Shareholder, Ogletree, Deakins, Nash, Smoak & Stewart
Chris Murray is Co-Chair of the firm’s Arbitration and Alternative Dispute Resolution Practice Group. In this role, he assists attorneys throughout the firm and clients nationwide to create, roll out, and enforce effective employment arbitration agreements and other ADR programs. Mr. Murray has extensive experience with class/collective action waivers in employment arbitration. Mr. Murray was part of the Ogletree team that successfully defended the use of such waivers in the Fifth Circuit’s landmark decision in D.R. Horton, Inc. v. N.L.R.B. Since then, he has successfully defended the enforceability of class action waivers in numerous subsequent cases and submitted an amicus brief on the subject on behalf of several major employers’ associations in the Supreme Court’s Murphy Oil case. Mr. Murray assists clients and the Firm’s attorneys to draft or revise arbitration programs focused on a client’s specific needs and goals and in light of changing law and evolving best practices.
U.S. Court of Appeals, District of Columbia Circuit (1983-1989); U.S. Solicitor General (1989-1993)
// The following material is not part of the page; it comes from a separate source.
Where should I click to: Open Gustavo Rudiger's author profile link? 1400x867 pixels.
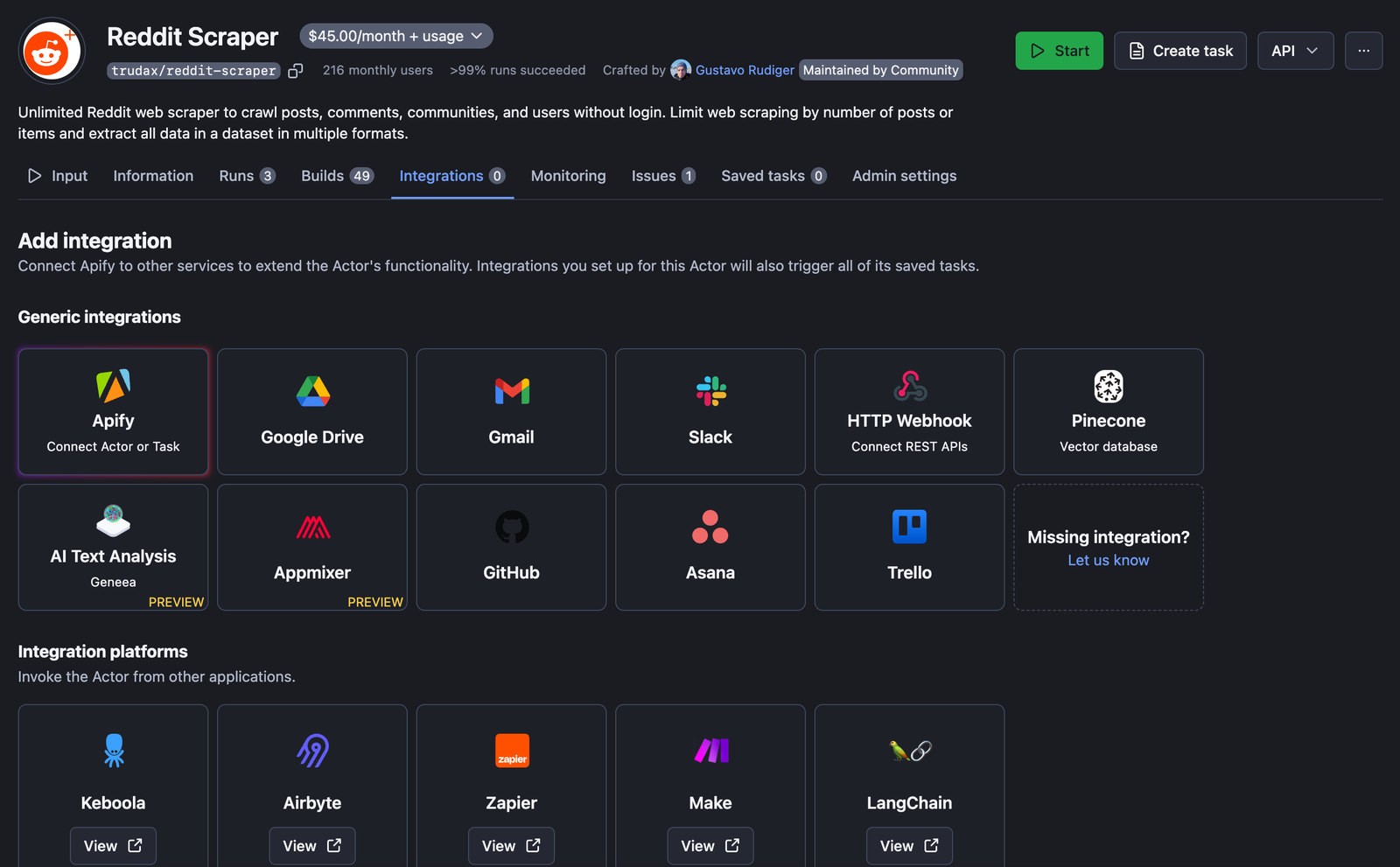[x=744, y=70]
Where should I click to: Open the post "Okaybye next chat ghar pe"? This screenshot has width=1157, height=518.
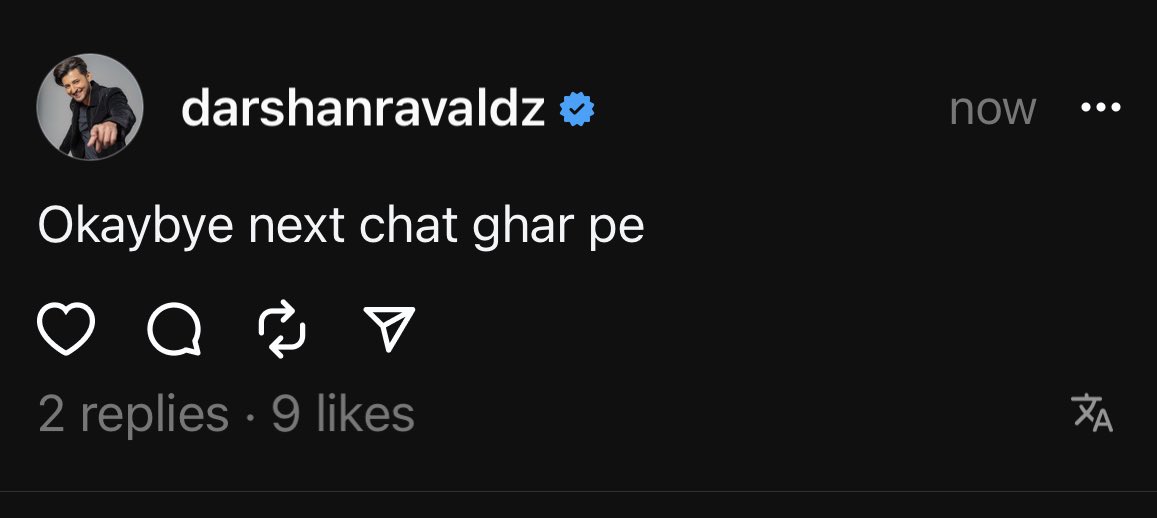(341, 225)
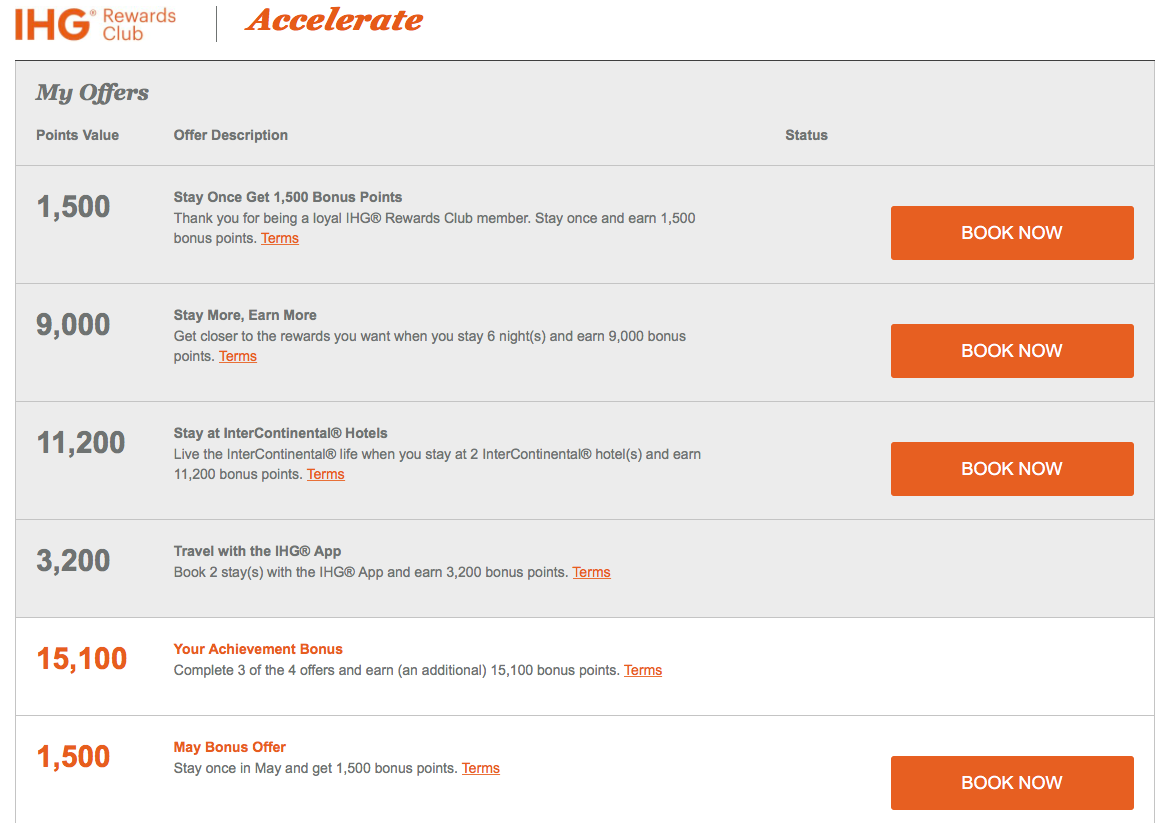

Kenneth Starr is a former United States Federal Court of Appeals Judge, U.S. Solicitor General, and Independent Counsel. He is the former President and Chancellor of Baylor University where he held the Louise L. Morrison Chair of Constitutional Law at Baylor University Law School.
Professor of Law and Executive Director, Law and Economics Center, Antonin Scalia Law School, George Mason University
Donald Kochan is Professor of Law and Executive Director of the Law & Economics Center (LEC). Professor Kochan is an elected member of the American Law Institute (ALI) and serves as an Adviser to ALI's Restatement of the Law Fourth, Property project. Professor Kochan is a Nonresident Scholar at the Center for the Constitution at Georgetown University Law Center, where he was a Visiting Scholar in residence during Fall 2018. Before joining the Antonin Scalia Law School faculty, he was the Parker S. Kennedy Professor in Law at Chapman University’s Dale E. Fowler School of Law from 2004 to 2020. From 2003 to 2004, Professor Kochan was an Olin Fellow at the University of Virginia School of Law. During 2002-2003, he was a Visiting Assistant Professor of Law at George Mason’s Scalia Law School.
Professor Kochan’s scholarship focuses on areas of property law, constitutional law, administrative law, local government law, natural resources and environmental law, and law & economics. He has published several books and more than 50 scholarly articles and essays in well-regarded law journals. His work has been cited in more than a dozen state and federal court opinions, in more than 75 briefs filed in state and federal courts including more than 25 filed in the U.S. Supreme Court, in dozens of books and treatises, and in more than 800 scholarly articles.
Professor Kochan received his JD from Cornell Law School, where he was a John M. Olin Scholar in Law and Economics and managing editor of the Cornell International Law Journal. During law school, he also served as editor and executive editor of the Harvard Journal of Law & Public Policy symposium issues in 1997 and 1998. He received his BA from Western Michigan University, magna cum laude, with majors in both political science and philosophy, where he studied as the John W. Gill Medallion Scholar and was honored as the Presidential Scholar (awarded to the top graduate in the political science department).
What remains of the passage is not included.